Despite the unpredictability under Mr. Putin,
the possibility of nuclear conflict between the Russians and the West, the most
frightening aspect of the Cold War, does not appear to have increased. Arms
control agreements reached since the 1970s are still honored — with the exception
of the 1972 Antiballistic Missile accord, known as the ABM Treaty, which Mr.
Bush abandoned 30 years later.
Mr. Bush’s decision, questioned by even some
American allies, opened the way, in Moscow’s view, to a free-for-all in
international relations that has left the United States and Russia struggling
to recover the trust developed by President Ronald Reagan and the last Soviet
leader, Mikhail S. Gorbachev, in the 1980s.
In a state of the nation address in February,
President Putin unveiled what he described as a new generation of “invincible”

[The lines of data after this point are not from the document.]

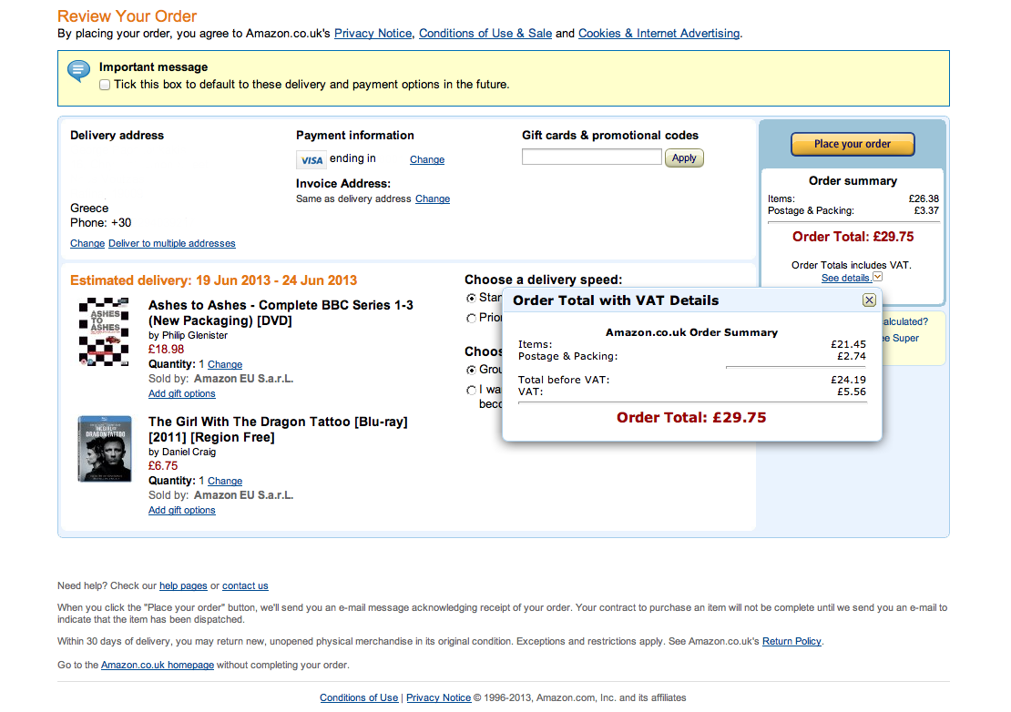Image resolution: width=1011 pixels, height=712 pixels.
Task: Change quantity of Ashes to Ashes
Action: pos(225,365)
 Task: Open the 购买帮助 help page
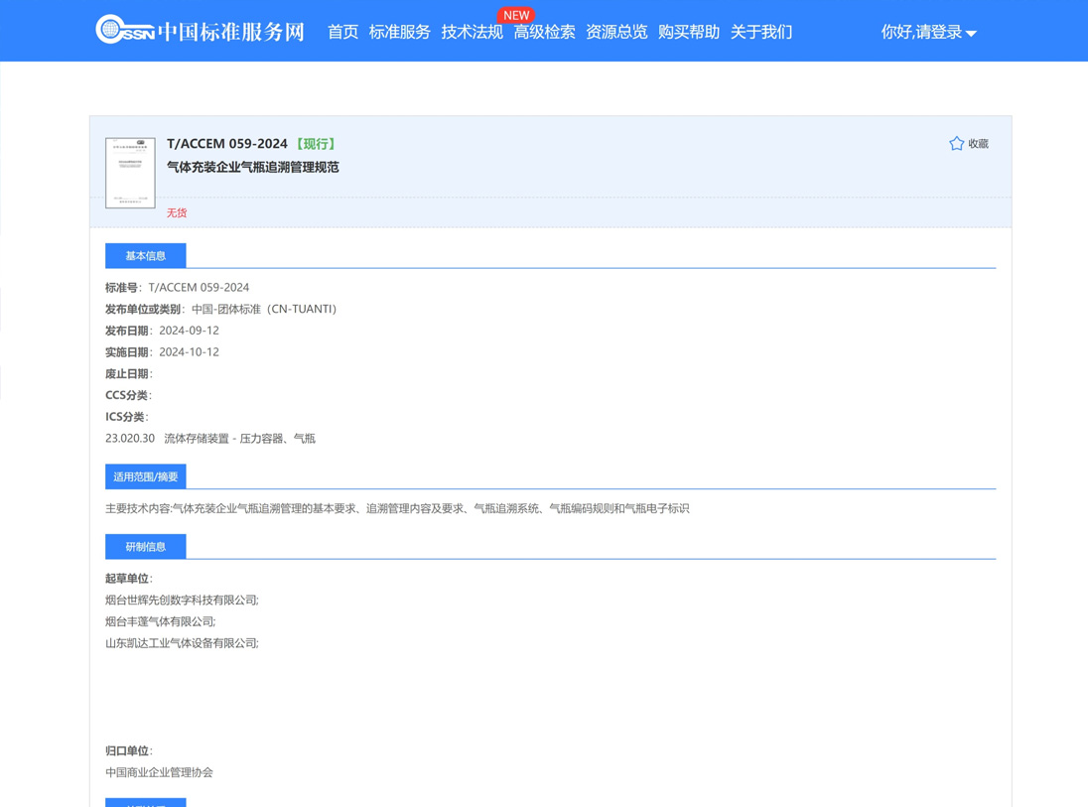(x=689, y=32)

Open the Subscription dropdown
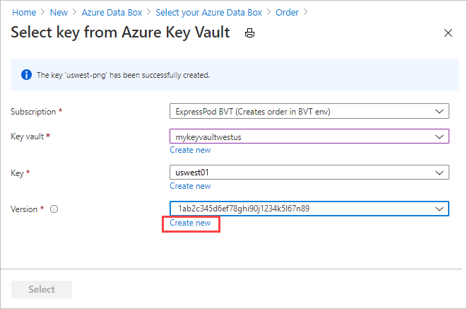point(309,111)
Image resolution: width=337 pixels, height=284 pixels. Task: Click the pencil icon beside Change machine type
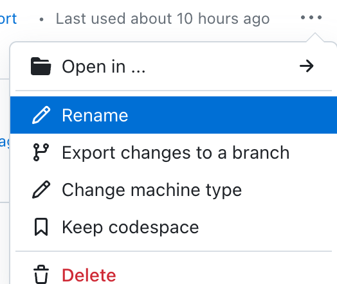41,190
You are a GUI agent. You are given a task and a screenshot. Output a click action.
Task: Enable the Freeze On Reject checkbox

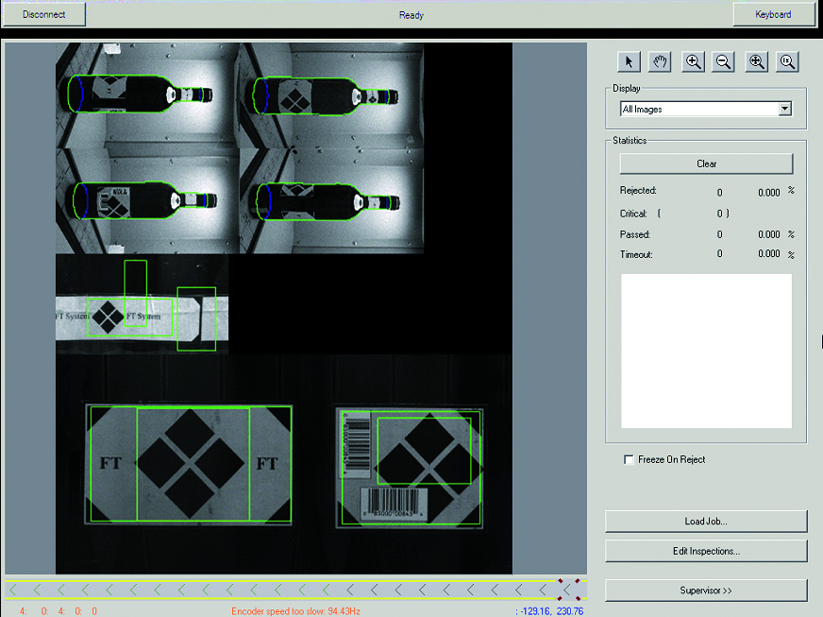(630, 460)
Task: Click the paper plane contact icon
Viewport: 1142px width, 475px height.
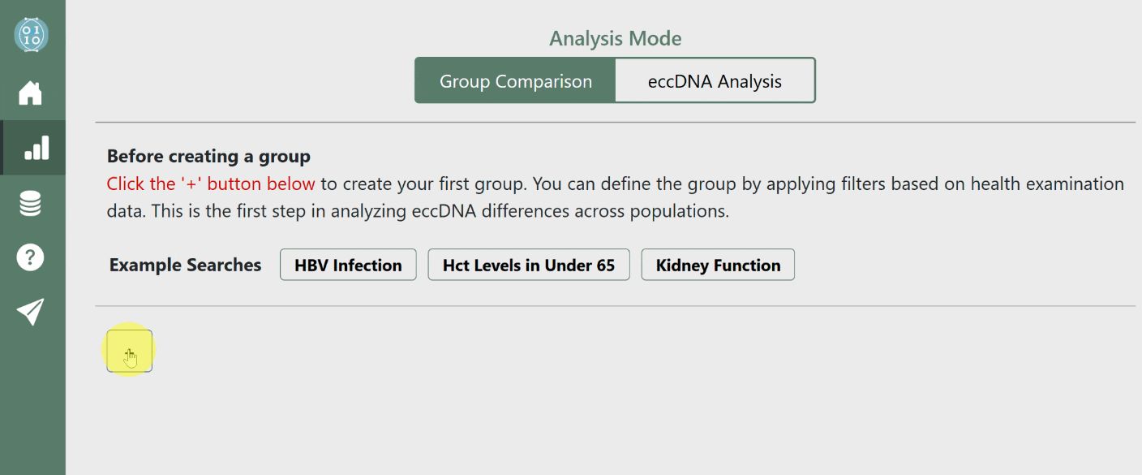Action: [31, 312]
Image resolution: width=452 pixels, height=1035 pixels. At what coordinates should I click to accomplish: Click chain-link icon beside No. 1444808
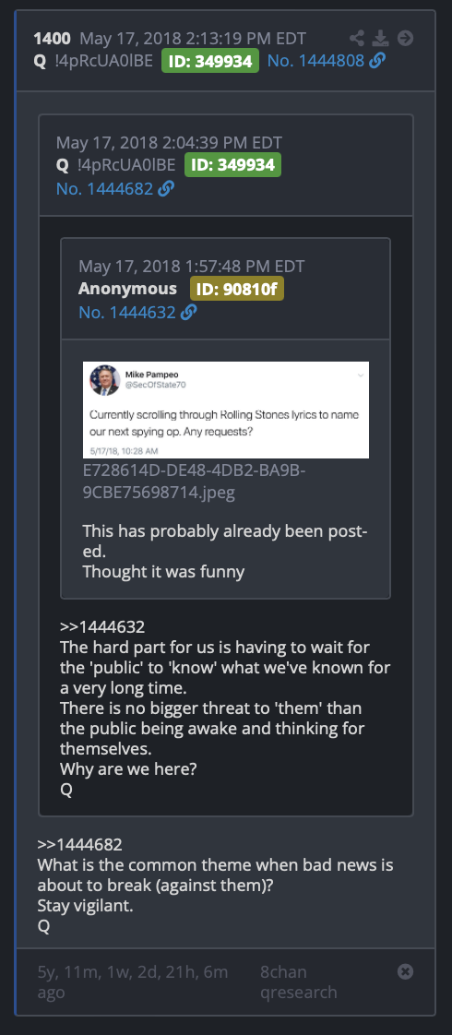tap(377, 62)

long-range nuclear missiles but, speaking later in an interview with NBC, he
blamed Washington for pushing Moscow into a new arms race by disregarding a
Cold War status quo.
“If you speak about the arms race, it started
when the U.S. withdrew from the ABM Treaty,” he said.
Confronted with Moscow’s disruptive actions
in the 1920s, Britain and other European countries “did not know how to respond
and took 10 years or more to figure out how to deal with Moscow,” said Mr.
Kurilla, the St. Petersburg historian.
In the case of Britain, the leading power of
the day and the first Western country to recognize the Soviet Union, the
process had echoes of the present. It recognized the new Bolshevik government
in 1924 but then expelled Soviet diplomats and shuttered their embassy three
years later after the police uncovered what they said was a Soviet espionage
ring bent on spreading mayhem.
Correction:
March 26, 2018
An earlier version of this article misstated
the timing of the American withdrawal from the Antiballistic Missile Treaty.
President George W. Bush announced that the United States was withdrawing from
the treaty in 2001. The withdrawal was completed in 2002.